System Number One, for project management, failed – and rather quickly. The system was simply rejected, like an organ transplant gone wrong.
Turns out, users saw it as just one more darn they had to log into to set up all the project information, team members, creative briefs, calendars and notes other useful stuff just make it even minimally viable. An oh, it spawned another slew of emails of mostly irrelevant information that nobody wanted to read. Any potential benefits — and the calendar was the most promising — were vastly overshadowed by the time required to do the inputs. And for end users, finding needed information was also a work-stopping chore — they had to log in and then peck around for that essential bit of information that was hidden in there, somewhere.
After the system’s failure to launch, nothing filled its void. Well, that’s not quite true. We just reverted to team meetings or in a pinch we’d get up from the desk to hunt down someone who might know someone who knew the answer. We still do need a project management tool, though — something as elegant and efficient as an old-school job jacket, but digital. The need has not gone away.
System Number Two, for task management, was another matter. Our tool comes from the software development world, where it used massively. For us its purpose took shape around creating tickets and subtickets, and setting up deadlines. But nobody likes this beast, and it isn’t the beast’s fault: The poor thing was never designed for creative teams, let alone our unique environment, and no amount of skinning could put lipstick on this pig.
But, it’s definitely not a fail. At long last we’re having a trackable conversation about the work, all in one place. We love that jobs can be assigned and watched. My favorite thing is being able to check things off as done and see them disappear from the dashboard, before my very eyes. But if you haven’t been added to the team, and if you don’t know what you’re looking for, and (and this includes not being able to effectively search one’s email inbox for an email with a link back to the ticket) it can still be a time-consuming chore to find that needle in the haystack. That’s pure torture for impatient creative types.

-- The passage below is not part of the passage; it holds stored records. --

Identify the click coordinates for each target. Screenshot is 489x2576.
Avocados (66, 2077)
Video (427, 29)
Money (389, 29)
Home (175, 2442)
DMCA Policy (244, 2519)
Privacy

The primary shortcoming is that the much-needed trackable conversation ends up trapped in the conversation space. It’s all just talk there, with the conversation occurring in a totally different room of the house from where our digital assets hang out. It’s hard to imagine how it could possibly be more orthogonal to what we need. To be effective, this needs to be flipped on its side. The work is king, and the conversation supports it. Not the other way around. For our team, the work — that movie clip or jpeg destined for a website or social network — is the beginning and end of our output. Everything pays service to the media. (And of course, the media pays service to the business objectives of our network.) Except that, for this system, and just about every alternative I’ve seen, media management is an afterthought.
In the meantime, I take this as a challenge: Be inspired by the parts of the task management system that work, and find a better way to help the team communicate about the work, right where they can see it, integrated in our core platform.
It’s gonna be a lot of work, starting with solid research and user interviews to fully understand our needs… and then designing it will be the next interesting challenge. But we’ll nail it, and the improvement in our users lives will be immediate and dramatic. Guaranteed.
Bottom Line:
Task Management is a problem we have yet to solve. There are some good models out there, but they’re awkward to use, the learning curve is a bit steep for creative users, and they’re simply not optimized for the way we work. Plus, media integration is an afterthought.
I suspect I’ll have more to say about this in the future.